Problem statement: Start at the top of the entries and stop after the line containing "Action: (456, 253)". Rewrite those lines with "Click" changed to "Tap" everywhere it appears and nothing else altered, leaving the pictures out.

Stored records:
────────────────

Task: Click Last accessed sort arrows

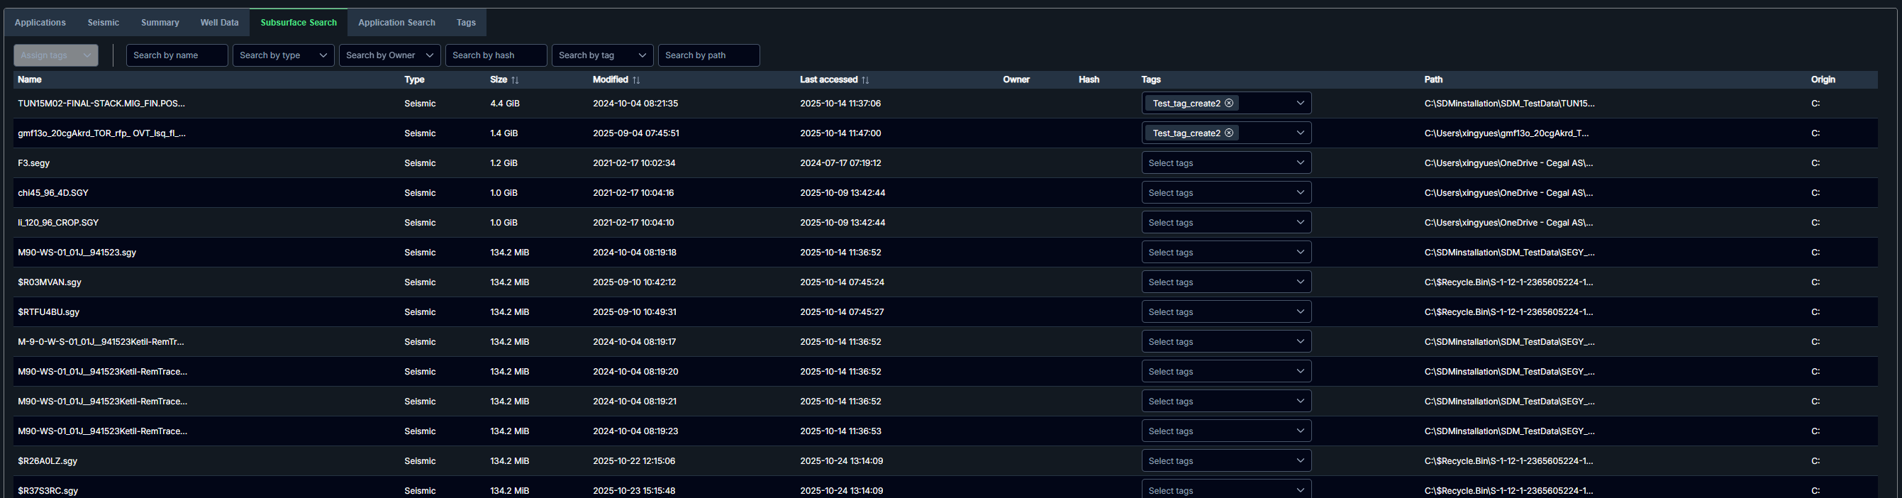Action: point(865,80)
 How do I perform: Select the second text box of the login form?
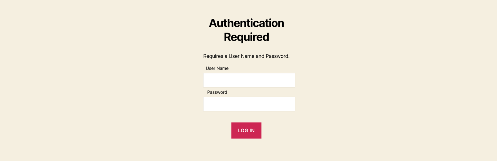[249, 104]
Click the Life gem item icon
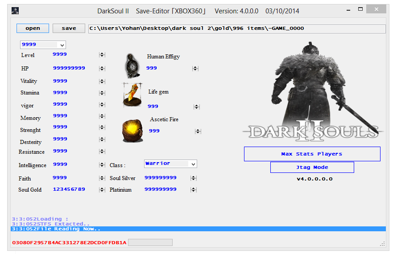The width and height of the screenshot is (393, 254). (132, 94)
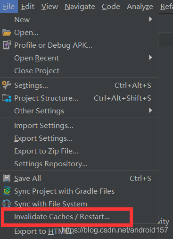
Task: Select Invalidate Caches / Restart
Action: point(62,217)
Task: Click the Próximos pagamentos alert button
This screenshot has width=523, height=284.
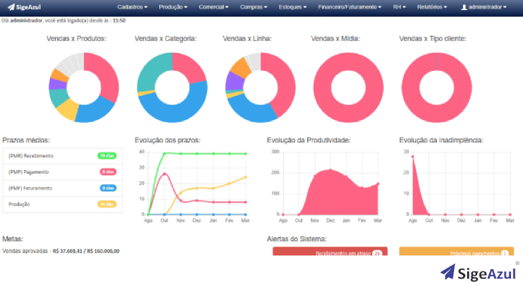Action: (456, 253)
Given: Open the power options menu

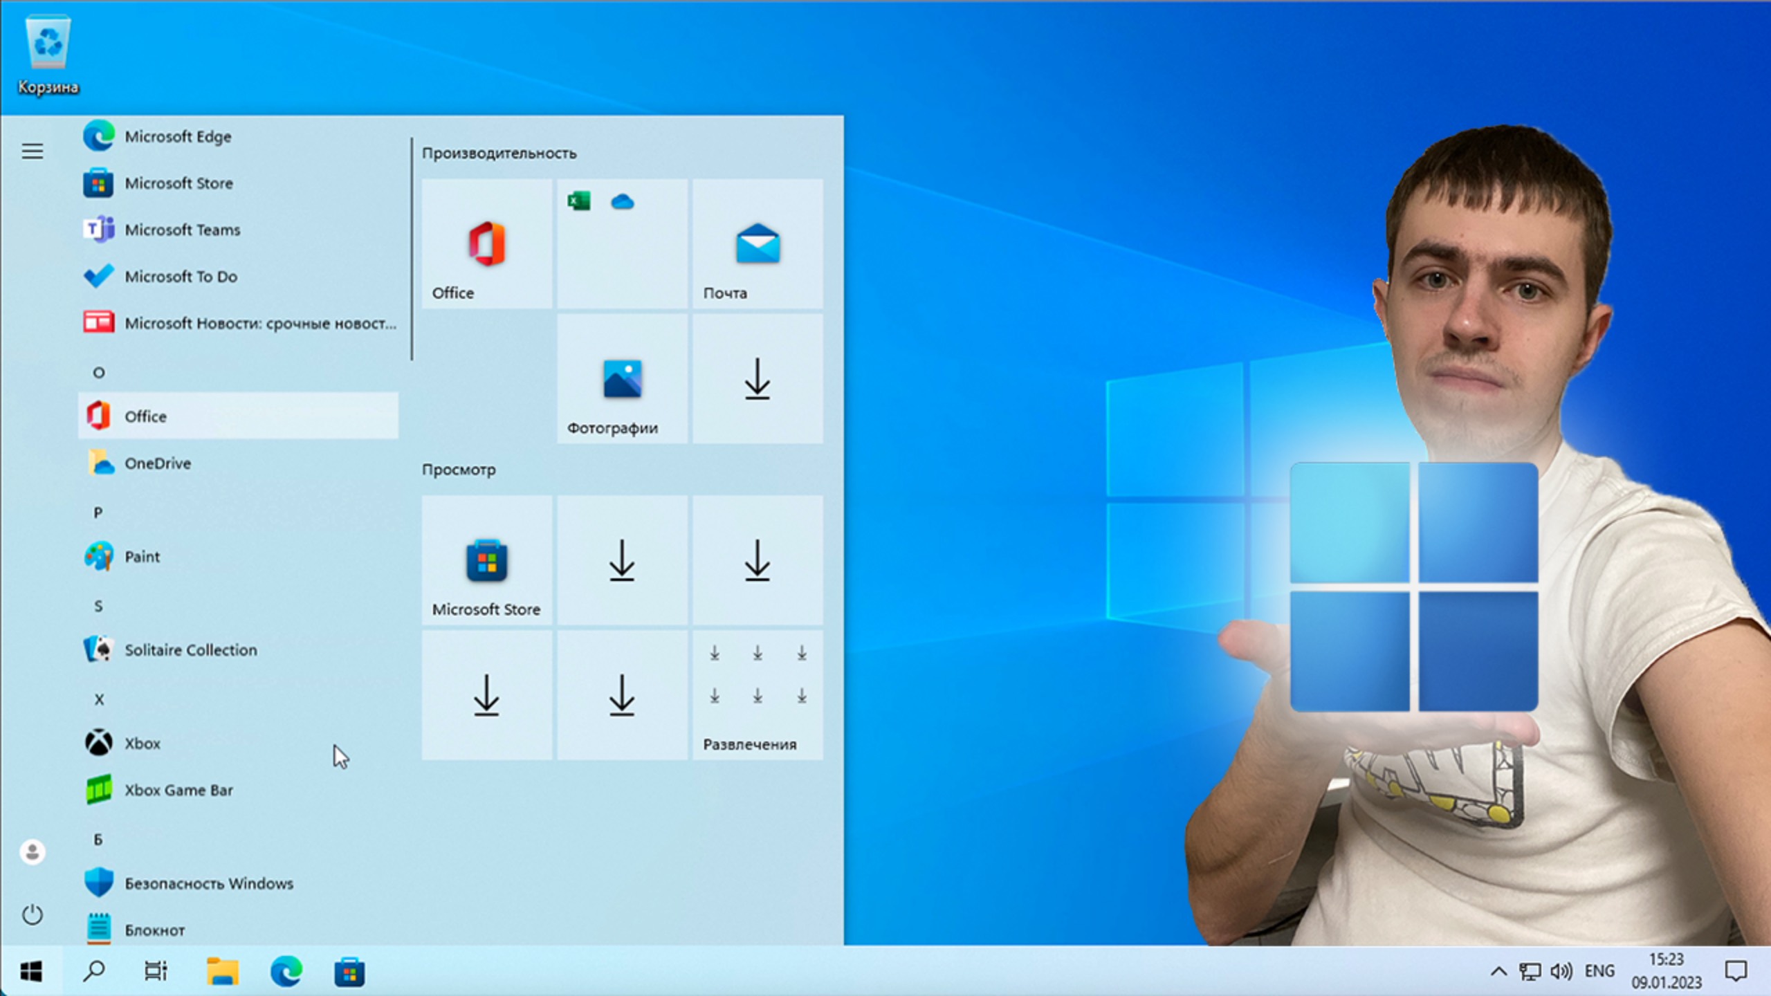Looking at the screenshot, I should [33, 914].
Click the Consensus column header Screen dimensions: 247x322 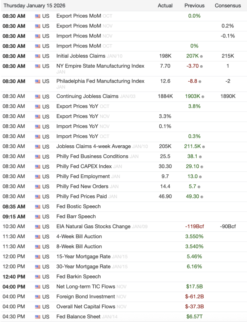click(x=228, y=6)
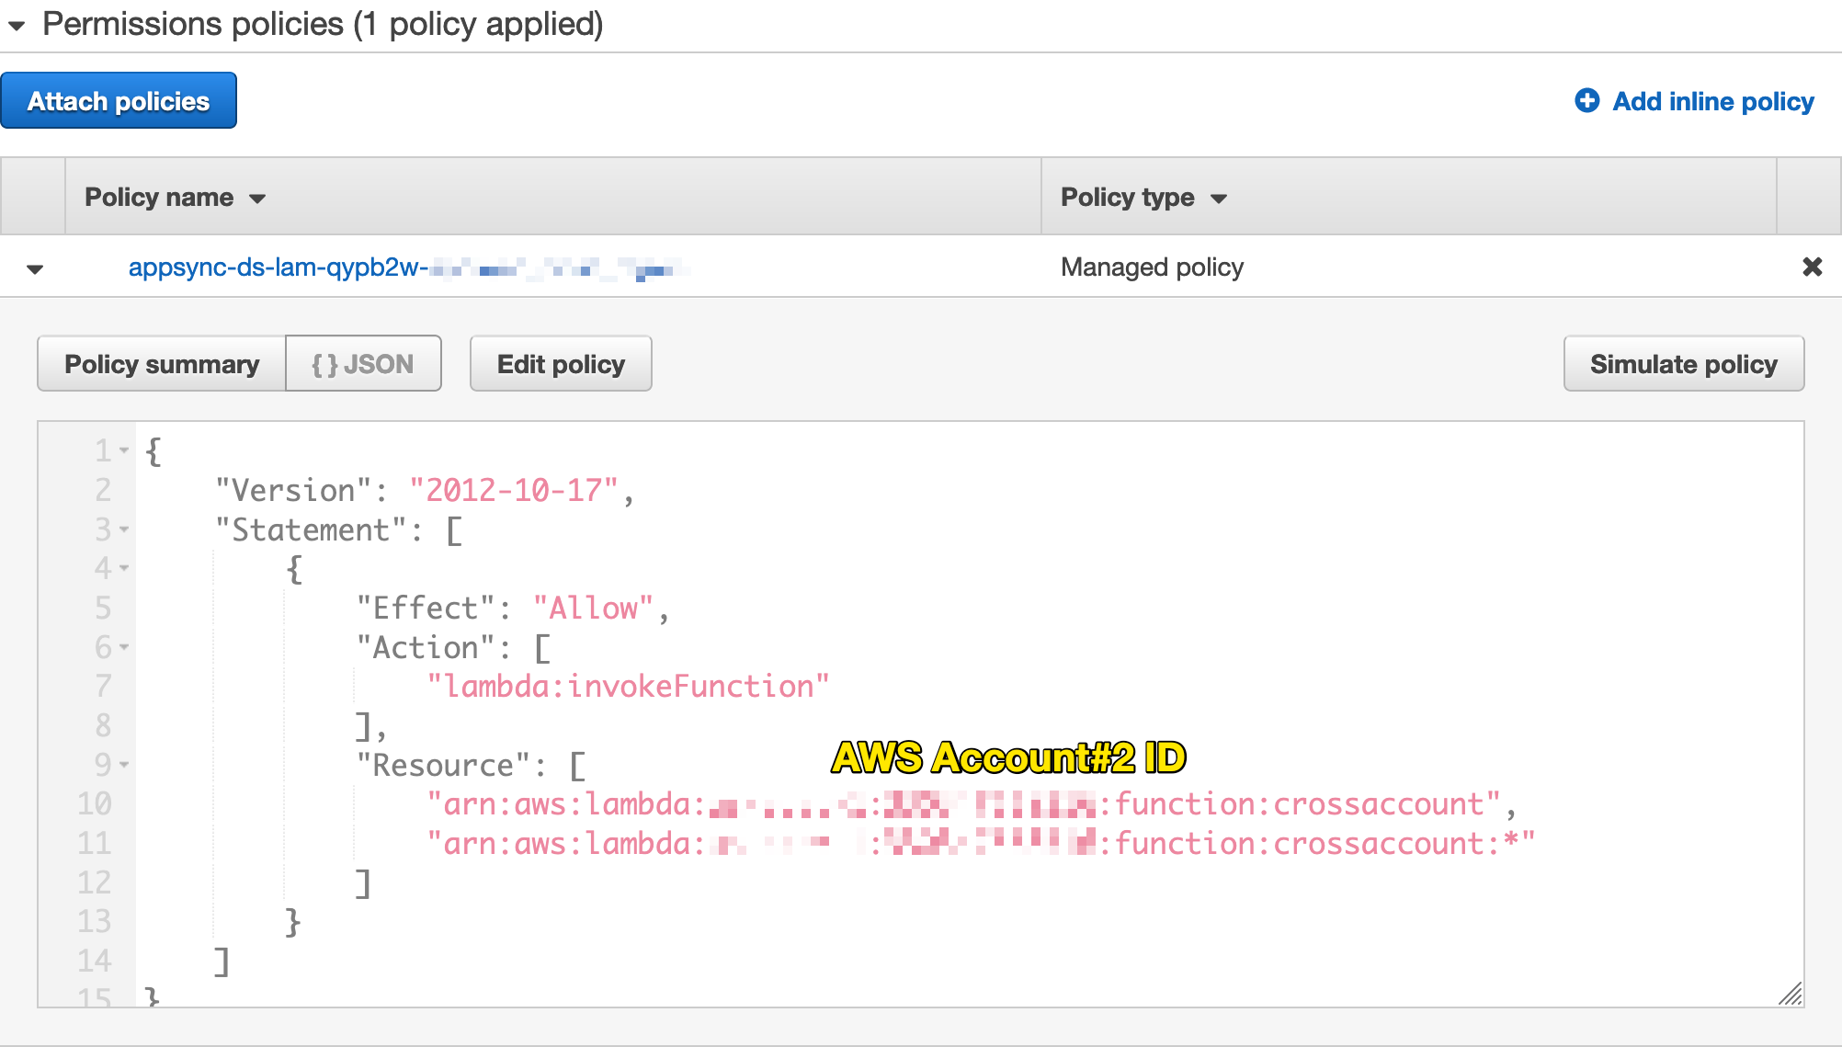1842x1047 pixels.
Task: Sort by Policy name dropdown arrow
Action: [257, 199]
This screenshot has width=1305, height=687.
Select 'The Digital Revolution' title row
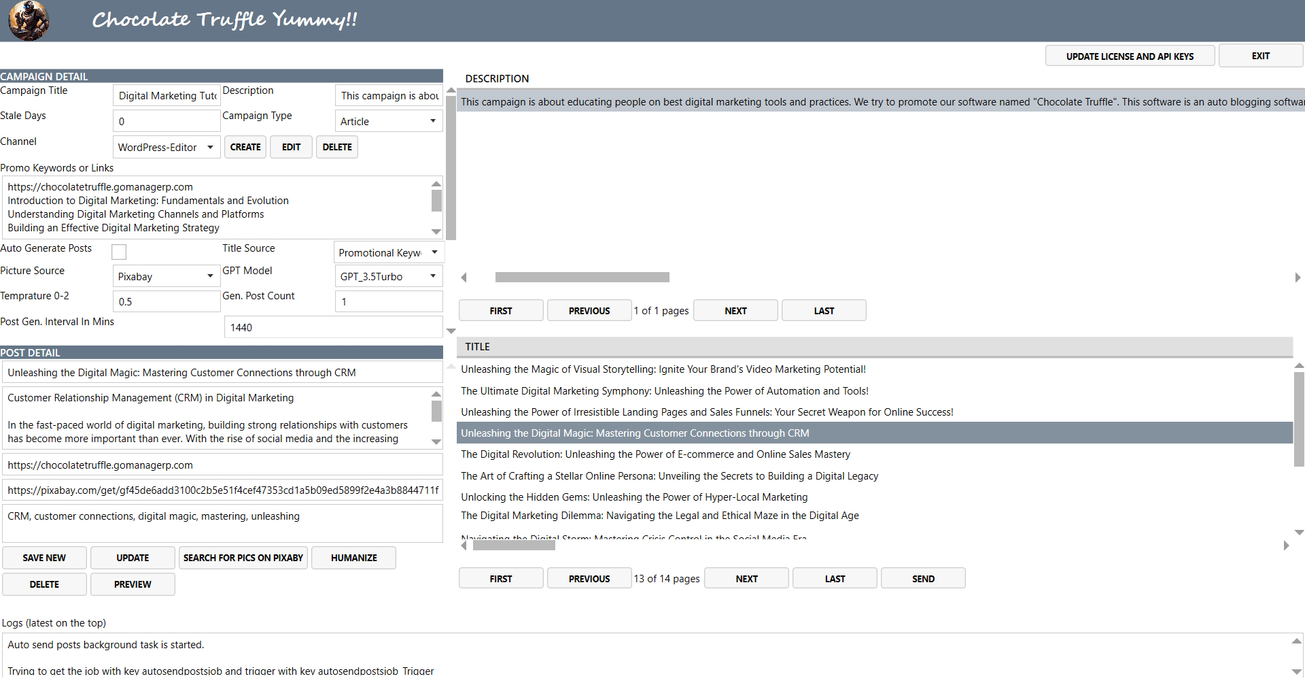[655, 454]
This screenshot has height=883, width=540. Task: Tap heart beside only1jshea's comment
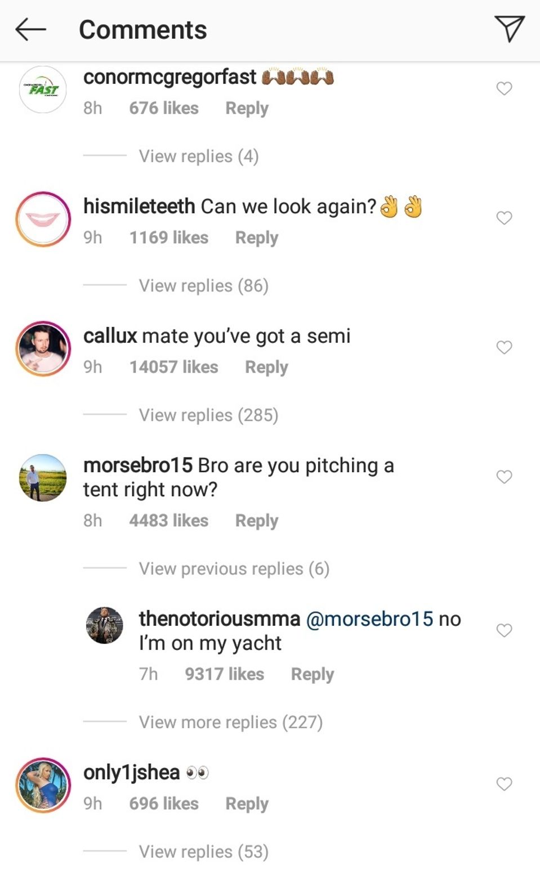504,784
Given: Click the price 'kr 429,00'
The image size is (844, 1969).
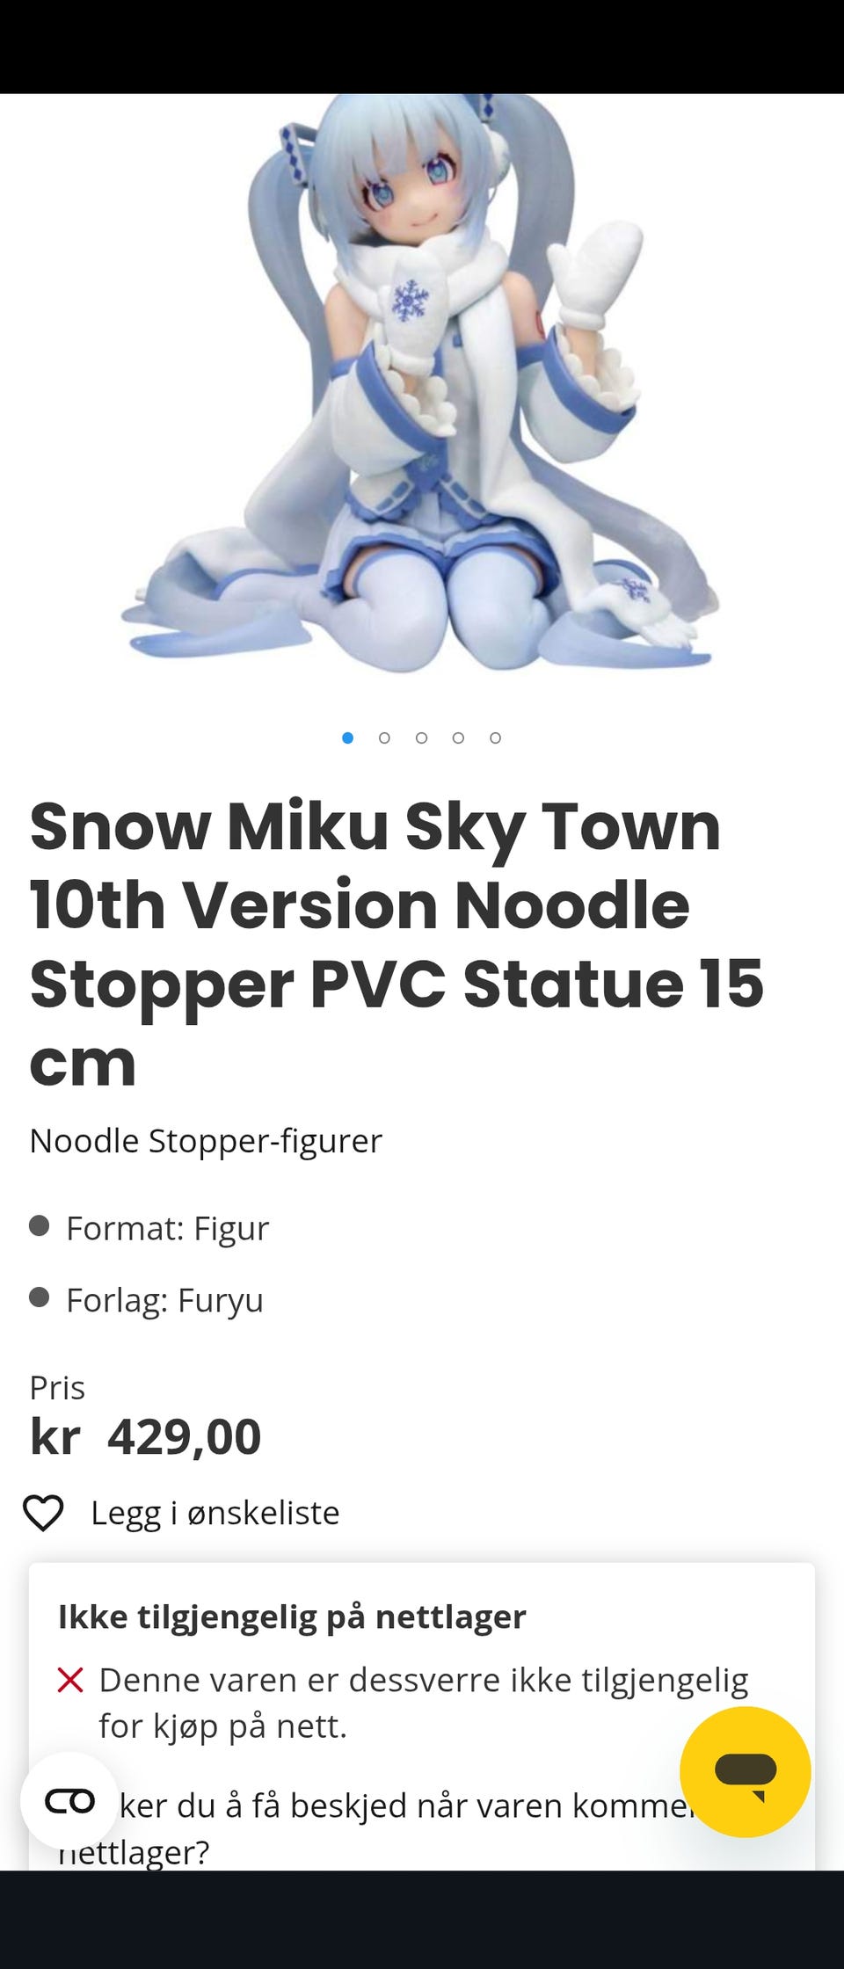Looking at the screenshot, I should coord(145,1437).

────────────────

Task solution:
Task: Tap Last accessed sort arrows

Action: point(865,80)
 How do I perform: Select the second text box of the login form?
[249, 104]
Tap the Life gem item icon
The width and height of the screenshot is (393, 254). (132, 94)
Task: Select Invalidate Caches / Restart
Action: point(62,217)
Task: Tap the Próximos pagamentos alert button
This screenshot has width=523, height=284.
Action: (456, 253)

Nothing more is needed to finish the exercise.